Repeat exactly the lines below, from the line containing "The height and" through the last line, both included. Leave out any pictures.

-.-.-

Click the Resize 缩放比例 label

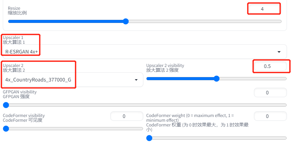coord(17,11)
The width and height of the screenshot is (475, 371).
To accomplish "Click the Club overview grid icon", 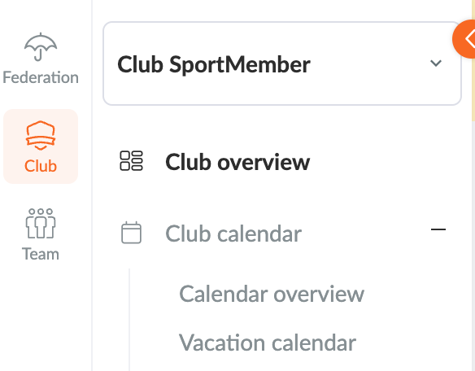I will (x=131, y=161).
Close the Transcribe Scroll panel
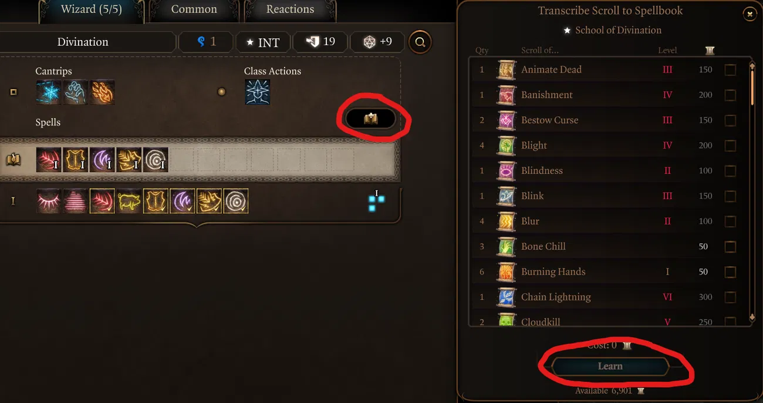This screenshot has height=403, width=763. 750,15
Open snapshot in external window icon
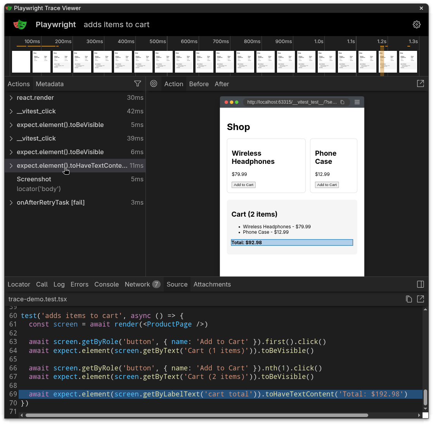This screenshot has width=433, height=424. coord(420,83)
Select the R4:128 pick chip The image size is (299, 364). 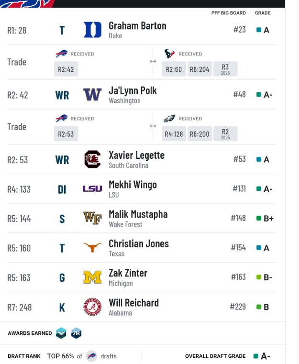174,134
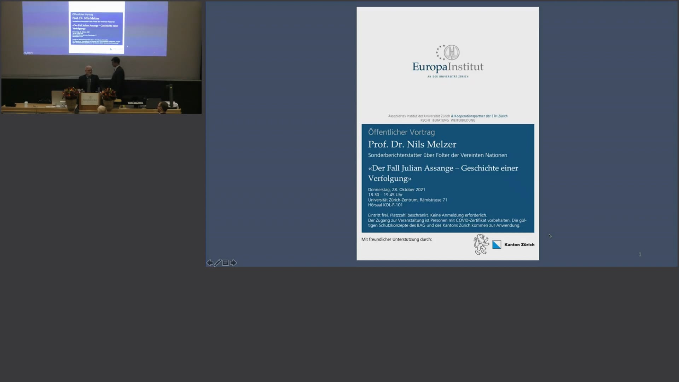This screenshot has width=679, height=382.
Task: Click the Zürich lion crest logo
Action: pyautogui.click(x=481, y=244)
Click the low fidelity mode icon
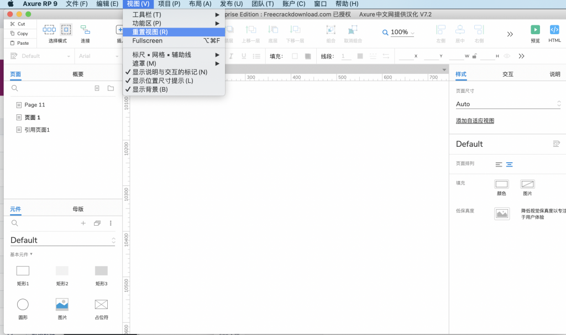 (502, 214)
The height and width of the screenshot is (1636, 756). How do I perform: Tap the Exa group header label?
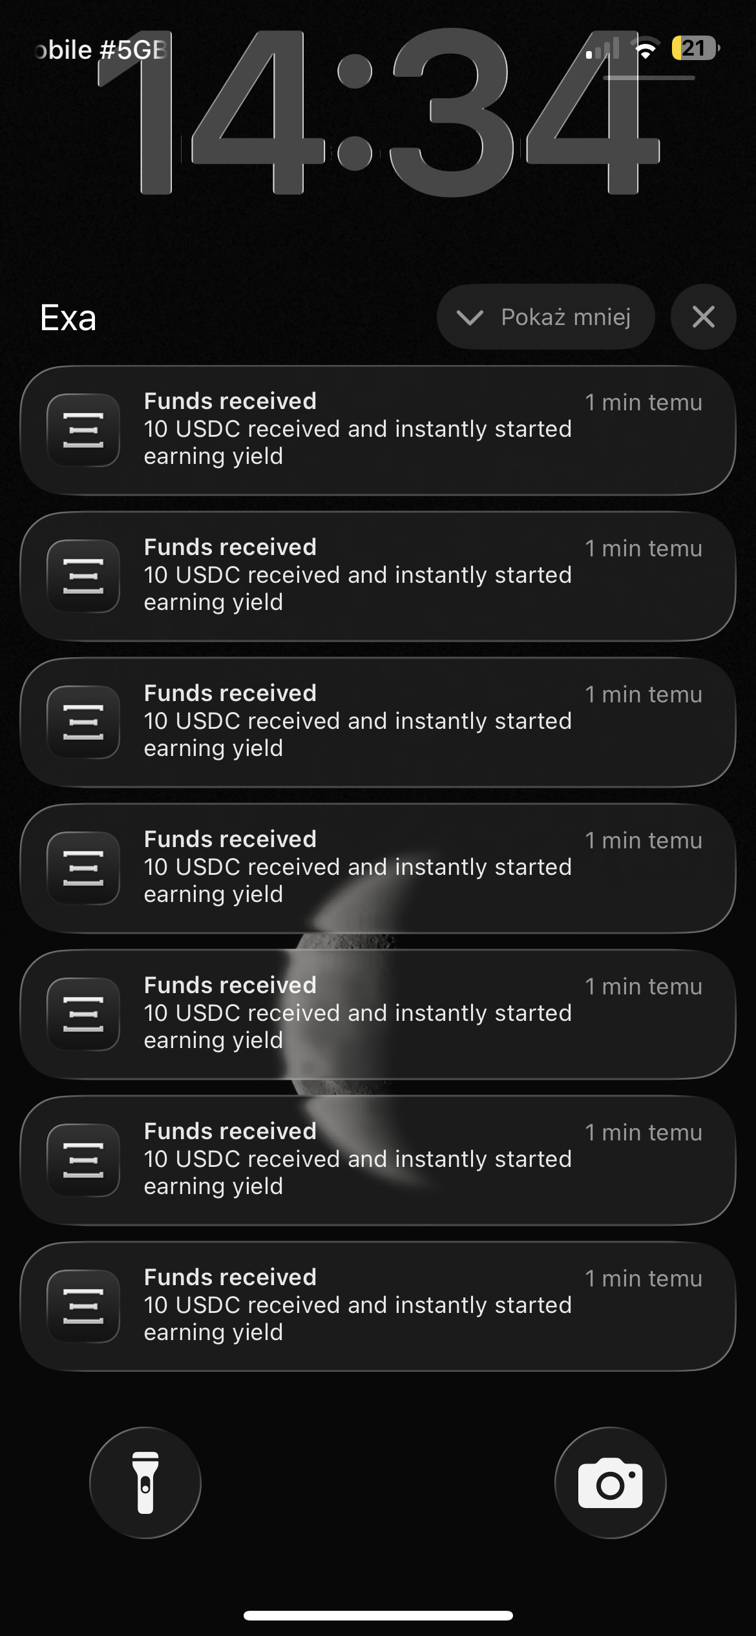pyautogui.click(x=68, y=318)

-.-.-

• **Problem solution**
The height and width of the screenshot is (1636, 756). How do I perform: Tap the Exa group header label?
pyautogui.click(x=68, y=318)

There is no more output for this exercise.